Two lines in the data below mark the range: the one with "Click the Fecha date input field" and the one with "The image size is (1561, 784).". Return both, along with every line between them, exactly.

#### DATA FOR THE TASK ####

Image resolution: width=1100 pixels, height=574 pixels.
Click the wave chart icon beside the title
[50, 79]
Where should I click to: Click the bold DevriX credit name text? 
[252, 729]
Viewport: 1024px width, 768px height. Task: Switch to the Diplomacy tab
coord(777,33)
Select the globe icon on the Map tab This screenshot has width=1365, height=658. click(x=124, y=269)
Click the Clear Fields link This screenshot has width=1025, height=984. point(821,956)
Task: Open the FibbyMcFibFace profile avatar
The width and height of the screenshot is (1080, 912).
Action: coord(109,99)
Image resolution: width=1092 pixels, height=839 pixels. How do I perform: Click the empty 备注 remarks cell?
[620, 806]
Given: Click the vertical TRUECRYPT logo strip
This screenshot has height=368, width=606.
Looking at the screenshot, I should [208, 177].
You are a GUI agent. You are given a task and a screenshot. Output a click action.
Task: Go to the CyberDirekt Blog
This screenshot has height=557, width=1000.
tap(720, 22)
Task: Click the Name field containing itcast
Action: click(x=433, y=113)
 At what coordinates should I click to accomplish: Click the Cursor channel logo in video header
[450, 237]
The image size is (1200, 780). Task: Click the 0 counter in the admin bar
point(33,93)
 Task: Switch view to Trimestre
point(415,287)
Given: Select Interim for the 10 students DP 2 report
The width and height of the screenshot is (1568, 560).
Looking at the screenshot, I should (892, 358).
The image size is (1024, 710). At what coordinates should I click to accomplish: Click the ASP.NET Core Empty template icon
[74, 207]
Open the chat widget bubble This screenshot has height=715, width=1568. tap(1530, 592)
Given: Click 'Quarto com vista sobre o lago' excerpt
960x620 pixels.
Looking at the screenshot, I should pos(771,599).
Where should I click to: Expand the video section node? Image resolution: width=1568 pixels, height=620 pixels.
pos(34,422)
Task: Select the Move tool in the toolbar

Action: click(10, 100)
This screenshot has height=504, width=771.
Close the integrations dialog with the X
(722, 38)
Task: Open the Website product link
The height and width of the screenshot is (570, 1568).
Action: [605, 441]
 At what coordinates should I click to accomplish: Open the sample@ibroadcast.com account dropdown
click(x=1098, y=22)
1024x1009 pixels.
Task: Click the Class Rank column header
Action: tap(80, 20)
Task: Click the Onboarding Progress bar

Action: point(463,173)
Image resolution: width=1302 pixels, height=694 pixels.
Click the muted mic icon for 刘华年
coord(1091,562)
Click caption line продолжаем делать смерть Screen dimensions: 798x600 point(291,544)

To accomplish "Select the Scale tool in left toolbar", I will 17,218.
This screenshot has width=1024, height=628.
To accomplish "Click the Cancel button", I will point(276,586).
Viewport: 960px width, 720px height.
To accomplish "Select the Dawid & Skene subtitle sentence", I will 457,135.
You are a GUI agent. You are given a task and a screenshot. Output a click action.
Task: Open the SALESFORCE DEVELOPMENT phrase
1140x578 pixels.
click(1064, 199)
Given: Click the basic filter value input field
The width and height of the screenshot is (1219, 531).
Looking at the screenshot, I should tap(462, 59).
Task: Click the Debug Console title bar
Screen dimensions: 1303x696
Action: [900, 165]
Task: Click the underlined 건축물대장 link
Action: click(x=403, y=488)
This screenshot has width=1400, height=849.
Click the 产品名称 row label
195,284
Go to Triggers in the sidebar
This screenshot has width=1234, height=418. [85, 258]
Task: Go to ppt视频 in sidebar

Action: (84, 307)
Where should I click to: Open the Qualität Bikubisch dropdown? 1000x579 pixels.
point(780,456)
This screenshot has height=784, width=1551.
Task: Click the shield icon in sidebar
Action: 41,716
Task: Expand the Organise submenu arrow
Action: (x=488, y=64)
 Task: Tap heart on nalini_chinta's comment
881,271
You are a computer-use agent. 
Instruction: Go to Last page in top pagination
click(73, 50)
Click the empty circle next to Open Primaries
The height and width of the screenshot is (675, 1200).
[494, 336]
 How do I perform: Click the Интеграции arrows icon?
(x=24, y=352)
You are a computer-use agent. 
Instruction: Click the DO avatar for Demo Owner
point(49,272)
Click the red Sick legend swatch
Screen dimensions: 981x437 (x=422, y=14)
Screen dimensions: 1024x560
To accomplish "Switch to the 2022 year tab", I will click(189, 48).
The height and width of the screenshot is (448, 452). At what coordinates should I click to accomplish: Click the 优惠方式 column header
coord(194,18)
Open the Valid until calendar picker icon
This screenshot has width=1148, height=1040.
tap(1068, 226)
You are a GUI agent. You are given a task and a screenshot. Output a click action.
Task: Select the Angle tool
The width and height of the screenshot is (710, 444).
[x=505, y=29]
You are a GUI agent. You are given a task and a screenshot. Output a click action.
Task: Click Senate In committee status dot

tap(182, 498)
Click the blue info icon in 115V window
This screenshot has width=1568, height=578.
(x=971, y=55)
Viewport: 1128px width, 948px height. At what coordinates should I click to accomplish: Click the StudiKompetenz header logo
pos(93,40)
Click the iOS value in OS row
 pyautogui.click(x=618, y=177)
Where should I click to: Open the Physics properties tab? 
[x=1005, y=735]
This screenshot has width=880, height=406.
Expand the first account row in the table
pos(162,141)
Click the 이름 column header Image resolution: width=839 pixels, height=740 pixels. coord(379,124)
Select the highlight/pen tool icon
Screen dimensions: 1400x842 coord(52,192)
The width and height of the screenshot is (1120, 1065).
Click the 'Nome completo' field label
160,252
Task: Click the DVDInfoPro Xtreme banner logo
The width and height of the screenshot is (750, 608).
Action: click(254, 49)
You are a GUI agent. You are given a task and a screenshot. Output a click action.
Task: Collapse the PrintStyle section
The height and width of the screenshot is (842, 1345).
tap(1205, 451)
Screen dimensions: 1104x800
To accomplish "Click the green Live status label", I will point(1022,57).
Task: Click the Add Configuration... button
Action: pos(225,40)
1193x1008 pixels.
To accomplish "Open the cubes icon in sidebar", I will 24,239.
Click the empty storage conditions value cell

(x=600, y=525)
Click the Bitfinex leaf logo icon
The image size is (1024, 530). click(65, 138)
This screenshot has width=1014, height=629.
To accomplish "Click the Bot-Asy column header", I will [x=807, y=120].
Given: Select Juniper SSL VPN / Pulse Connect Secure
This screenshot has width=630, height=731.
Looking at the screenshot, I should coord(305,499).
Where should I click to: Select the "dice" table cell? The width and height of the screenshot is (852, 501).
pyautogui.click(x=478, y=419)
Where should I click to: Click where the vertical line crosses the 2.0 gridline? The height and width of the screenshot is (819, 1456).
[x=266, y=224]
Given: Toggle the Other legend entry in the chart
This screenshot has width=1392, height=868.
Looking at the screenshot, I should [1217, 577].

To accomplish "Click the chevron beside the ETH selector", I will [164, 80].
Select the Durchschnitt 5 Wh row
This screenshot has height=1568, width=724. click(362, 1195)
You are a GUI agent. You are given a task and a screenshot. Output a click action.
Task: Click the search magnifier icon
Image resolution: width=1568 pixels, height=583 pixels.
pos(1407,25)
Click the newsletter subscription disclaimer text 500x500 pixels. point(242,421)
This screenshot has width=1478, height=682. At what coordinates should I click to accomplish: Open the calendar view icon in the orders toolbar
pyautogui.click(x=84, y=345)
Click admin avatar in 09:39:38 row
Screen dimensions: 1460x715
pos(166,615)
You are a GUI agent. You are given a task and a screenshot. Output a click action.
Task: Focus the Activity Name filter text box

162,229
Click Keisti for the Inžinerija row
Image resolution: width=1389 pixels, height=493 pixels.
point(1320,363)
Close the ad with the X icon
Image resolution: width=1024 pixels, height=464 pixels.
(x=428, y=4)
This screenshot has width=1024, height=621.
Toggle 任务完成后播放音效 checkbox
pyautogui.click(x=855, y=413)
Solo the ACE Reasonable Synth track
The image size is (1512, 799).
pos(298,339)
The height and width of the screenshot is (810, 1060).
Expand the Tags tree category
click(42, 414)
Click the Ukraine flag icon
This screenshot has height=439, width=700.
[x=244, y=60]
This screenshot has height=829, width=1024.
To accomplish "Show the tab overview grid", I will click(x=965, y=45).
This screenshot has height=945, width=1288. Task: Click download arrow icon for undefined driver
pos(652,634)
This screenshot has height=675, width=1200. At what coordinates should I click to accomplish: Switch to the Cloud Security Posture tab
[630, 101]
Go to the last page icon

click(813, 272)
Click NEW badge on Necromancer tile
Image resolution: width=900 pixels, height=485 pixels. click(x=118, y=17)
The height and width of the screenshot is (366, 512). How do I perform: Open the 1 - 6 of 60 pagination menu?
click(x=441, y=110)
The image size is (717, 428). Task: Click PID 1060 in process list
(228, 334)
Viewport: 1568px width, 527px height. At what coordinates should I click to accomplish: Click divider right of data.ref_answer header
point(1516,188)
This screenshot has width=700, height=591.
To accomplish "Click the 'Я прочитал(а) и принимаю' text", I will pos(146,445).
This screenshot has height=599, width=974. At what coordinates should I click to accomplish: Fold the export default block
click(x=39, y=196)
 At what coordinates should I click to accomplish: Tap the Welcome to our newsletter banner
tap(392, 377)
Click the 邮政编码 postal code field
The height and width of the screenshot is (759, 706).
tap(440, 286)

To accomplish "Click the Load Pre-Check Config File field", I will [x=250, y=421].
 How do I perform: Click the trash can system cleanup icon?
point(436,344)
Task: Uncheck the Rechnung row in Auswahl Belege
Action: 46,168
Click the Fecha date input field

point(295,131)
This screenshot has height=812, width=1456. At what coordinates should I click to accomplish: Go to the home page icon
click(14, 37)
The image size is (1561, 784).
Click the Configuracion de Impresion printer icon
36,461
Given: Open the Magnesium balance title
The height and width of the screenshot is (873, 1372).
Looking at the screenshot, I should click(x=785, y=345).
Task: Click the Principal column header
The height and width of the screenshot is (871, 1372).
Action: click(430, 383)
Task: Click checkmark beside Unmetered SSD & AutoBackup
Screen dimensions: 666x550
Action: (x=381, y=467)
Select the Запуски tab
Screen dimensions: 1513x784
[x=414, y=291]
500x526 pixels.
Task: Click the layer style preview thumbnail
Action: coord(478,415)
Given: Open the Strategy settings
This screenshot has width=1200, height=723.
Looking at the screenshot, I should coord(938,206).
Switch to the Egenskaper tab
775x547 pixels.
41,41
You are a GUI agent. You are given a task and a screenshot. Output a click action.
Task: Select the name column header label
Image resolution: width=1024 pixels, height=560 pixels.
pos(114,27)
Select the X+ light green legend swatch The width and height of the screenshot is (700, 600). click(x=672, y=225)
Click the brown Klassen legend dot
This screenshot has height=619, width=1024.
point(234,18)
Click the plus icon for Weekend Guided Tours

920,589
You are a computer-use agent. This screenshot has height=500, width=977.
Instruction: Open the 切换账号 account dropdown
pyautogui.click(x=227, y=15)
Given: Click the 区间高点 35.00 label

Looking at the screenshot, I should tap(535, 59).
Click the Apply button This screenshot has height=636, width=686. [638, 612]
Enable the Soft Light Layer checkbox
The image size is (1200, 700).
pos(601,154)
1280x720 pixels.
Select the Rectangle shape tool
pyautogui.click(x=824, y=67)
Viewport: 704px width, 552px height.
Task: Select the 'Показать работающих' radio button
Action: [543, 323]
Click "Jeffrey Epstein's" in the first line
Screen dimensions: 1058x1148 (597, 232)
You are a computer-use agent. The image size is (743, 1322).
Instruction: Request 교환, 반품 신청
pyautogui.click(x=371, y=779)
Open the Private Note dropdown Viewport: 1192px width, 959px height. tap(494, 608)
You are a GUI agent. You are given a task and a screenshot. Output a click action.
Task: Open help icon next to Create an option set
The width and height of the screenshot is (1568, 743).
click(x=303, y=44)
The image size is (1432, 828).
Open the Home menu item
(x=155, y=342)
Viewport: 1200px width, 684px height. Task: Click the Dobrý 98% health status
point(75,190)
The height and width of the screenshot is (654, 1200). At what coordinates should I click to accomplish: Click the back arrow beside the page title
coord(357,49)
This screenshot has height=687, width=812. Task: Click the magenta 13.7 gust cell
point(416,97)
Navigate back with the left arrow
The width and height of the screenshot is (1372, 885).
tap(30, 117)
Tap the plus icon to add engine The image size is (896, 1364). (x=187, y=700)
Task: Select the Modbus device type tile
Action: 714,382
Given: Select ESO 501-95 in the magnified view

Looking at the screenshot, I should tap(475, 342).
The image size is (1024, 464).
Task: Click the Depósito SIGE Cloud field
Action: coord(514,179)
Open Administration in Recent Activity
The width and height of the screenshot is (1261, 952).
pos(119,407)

####

EXPECTED ANSWER:
Click the Fecha date input field

point(295,131)
This screenshot has height=812, width=1456. At what coordinates should I click to accomplish: Go to the home page icon
click(14, 37)
The image size is (1561, 784).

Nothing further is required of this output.